> _What is needed_
Figure out the number of lines in the entries that hold the string "using", then give that number and nothing else.

**** Given information

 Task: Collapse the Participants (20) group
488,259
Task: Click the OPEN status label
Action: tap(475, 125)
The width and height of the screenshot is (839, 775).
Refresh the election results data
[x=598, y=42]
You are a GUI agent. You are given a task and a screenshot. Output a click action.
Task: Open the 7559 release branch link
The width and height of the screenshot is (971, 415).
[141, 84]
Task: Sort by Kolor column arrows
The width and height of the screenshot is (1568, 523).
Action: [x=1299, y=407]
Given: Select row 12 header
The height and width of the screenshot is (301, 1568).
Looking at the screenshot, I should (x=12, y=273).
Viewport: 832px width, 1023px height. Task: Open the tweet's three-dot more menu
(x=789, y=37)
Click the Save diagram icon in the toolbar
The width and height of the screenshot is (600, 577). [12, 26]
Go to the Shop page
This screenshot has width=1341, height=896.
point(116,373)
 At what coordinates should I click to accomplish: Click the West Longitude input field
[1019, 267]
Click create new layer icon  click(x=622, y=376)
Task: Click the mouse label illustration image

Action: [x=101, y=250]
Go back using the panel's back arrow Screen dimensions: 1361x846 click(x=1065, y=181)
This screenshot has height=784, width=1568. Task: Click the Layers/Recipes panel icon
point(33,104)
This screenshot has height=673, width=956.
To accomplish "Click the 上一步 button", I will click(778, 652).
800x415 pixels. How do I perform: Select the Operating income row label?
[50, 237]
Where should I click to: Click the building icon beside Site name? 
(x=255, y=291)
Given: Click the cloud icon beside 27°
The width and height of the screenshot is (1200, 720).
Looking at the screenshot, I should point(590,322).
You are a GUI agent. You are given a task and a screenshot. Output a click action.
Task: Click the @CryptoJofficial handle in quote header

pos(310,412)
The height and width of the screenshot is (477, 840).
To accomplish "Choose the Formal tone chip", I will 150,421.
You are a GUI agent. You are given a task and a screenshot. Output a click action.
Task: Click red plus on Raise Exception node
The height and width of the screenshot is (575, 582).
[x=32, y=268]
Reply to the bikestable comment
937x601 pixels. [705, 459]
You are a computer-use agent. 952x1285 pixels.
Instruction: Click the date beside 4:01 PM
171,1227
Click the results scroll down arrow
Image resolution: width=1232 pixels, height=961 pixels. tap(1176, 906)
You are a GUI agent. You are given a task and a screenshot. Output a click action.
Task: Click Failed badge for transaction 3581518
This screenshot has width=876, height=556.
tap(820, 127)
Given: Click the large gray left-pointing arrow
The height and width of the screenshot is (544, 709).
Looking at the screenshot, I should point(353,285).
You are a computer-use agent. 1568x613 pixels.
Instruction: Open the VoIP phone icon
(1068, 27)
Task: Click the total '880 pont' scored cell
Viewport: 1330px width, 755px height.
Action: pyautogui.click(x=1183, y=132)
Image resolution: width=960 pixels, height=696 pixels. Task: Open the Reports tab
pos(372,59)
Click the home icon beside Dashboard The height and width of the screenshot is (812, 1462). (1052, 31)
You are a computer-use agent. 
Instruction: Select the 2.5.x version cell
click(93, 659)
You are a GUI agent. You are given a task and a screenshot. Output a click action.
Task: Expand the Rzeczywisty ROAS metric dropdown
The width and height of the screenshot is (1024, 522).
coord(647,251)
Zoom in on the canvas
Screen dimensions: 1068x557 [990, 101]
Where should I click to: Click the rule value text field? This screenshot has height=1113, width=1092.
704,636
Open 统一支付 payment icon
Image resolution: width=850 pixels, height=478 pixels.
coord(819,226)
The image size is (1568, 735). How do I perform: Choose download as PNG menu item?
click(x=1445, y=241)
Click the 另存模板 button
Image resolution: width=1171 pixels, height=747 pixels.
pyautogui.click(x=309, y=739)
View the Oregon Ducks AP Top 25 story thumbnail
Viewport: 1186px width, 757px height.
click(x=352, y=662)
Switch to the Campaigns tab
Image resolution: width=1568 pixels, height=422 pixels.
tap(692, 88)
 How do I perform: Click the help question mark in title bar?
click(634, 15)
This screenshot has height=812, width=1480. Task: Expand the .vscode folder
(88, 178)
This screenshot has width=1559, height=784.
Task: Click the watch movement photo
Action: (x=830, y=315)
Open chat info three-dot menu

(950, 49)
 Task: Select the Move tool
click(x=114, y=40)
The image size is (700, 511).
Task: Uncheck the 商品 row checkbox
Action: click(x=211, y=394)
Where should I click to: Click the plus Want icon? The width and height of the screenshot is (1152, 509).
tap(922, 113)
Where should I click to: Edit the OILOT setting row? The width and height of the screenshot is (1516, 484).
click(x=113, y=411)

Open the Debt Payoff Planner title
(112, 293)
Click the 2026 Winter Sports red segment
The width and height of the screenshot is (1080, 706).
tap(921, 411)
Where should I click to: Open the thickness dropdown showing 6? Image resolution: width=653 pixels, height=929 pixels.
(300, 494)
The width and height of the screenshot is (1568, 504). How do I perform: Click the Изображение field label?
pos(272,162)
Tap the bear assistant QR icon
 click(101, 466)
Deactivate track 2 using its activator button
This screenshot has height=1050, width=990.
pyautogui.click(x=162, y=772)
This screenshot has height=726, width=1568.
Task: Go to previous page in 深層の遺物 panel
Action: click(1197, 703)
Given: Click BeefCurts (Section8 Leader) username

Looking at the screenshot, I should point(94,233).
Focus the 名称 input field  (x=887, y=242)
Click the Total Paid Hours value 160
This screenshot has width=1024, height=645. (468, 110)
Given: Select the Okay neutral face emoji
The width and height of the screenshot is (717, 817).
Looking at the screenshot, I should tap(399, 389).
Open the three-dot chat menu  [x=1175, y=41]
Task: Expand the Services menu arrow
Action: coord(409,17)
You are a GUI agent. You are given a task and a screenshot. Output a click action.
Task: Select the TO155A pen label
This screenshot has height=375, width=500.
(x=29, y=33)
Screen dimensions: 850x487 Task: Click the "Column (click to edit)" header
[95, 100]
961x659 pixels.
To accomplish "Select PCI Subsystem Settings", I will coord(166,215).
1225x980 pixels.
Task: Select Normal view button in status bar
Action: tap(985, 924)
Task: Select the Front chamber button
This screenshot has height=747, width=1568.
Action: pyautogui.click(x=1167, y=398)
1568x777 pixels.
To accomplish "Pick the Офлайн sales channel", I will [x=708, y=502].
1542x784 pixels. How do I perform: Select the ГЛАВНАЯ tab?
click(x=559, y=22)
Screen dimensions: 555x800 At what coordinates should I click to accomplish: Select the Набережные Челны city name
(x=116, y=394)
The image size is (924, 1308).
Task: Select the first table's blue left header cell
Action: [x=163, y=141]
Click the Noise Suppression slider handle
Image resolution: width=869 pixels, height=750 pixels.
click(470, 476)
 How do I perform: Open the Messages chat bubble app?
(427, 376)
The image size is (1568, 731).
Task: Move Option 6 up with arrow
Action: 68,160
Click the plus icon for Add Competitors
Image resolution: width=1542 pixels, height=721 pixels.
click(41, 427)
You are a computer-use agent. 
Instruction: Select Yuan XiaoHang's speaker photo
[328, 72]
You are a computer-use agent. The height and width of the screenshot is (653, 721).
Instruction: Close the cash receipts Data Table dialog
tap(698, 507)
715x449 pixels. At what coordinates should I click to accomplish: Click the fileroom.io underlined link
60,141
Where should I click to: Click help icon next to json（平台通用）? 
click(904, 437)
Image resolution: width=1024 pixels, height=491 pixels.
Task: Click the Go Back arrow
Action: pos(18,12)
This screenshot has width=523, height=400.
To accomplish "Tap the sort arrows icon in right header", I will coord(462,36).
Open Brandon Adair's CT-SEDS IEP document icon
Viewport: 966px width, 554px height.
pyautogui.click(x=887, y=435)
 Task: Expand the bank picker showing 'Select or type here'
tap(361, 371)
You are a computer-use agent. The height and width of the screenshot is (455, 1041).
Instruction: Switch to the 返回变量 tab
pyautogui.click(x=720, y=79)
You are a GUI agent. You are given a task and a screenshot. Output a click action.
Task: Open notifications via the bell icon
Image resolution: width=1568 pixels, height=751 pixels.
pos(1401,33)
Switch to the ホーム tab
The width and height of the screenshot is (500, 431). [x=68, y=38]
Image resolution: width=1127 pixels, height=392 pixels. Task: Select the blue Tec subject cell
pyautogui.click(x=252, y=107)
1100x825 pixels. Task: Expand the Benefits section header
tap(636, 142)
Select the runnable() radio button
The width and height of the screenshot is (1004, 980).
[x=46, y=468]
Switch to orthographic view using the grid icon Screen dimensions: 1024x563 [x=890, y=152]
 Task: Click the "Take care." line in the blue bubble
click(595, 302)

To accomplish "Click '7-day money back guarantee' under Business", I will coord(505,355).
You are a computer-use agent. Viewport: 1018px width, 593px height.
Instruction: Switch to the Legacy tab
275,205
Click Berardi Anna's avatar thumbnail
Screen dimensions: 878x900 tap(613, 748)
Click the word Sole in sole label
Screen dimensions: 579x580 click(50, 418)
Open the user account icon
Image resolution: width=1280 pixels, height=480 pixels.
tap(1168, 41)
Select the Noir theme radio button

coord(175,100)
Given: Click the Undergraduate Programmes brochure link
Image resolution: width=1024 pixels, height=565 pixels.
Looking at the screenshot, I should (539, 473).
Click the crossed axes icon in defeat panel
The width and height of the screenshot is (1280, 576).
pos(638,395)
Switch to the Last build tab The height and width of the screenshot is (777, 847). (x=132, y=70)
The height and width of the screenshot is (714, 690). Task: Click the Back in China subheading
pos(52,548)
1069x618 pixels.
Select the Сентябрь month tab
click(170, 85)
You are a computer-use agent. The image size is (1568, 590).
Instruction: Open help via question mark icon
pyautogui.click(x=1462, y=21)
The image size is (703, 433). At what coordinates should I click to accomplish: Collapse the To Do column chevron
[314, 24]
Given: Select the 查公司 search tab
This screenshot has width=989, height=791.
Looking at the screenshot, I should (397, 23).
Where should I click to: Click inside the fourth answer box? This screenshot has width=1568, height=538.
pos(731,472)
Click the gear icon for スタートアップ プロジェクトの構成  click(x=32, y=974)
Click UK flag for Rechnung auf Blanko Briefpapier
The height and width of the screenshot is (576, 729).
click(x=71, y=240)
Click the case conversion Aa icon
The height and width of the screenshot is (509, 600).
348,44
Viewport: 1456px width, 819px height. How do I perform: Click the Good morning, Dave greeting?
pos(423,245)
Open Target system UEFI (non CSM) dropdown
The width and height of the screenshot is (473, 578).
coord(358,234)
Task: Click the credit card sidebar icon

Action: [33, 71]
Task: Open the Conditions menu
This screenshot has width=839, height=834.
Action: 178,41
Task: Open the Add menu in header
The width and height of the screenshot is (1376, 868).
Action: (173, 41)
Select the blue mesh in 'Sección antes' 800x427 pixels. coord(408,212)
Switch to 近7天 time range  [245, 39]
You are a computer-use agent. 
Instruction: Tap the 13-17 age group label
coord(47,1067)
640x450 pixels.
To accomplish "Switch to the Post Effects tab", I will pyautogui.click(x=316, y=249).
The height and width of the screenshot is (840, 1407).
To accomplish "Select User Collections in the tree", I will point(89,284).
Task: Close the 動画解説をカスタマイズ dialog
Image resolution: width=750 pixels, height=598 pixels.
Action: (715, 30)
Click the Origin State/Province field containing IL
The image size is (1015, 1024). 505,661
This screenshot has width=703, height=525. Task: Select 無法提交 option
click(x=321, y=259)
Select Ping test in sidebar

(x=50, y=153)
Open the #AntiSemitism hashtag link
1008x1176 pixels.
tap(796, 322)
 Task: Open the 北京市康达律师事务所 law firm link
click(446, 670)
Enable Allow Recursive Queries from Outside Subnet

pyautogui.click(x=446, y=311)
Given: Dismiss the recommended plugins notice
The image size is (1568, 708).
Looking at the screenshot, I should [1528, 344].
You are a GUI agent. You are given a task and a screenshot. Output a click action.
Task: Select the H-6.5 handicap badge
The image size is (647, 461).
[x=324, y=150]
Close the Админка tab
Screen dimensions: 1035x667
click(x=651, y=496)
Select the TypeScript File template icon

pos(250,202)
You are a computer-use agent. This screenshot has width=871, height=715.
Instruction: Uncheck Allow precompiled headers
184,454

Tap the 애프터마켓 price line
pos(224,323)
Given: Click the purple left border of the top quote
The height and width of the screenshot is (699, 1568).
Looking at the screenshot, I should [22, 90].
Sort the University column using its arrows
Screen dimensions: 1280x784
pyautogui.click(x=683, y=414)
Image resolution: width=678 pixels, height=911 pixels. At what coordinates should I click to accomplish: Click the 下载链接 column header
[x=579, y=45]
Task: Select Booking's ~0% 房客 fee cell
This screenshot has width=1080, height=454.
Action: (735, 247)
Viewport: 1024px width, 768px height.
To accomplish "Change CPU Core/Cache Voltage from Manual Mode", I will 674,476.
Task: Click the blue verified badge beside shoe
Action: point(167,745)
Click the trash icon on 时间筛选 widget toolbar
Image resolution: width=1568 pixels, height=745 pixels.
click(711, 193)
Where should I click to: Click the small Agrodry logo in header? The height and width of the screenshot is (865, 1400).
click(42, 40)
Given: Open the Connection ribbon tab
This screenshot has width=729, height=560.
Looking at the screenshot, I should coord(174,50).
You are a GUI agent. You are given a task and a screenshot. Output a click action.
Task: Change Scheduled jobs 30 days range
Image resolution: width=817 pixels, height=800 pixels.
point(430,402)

********

> _Response to the exercise_
4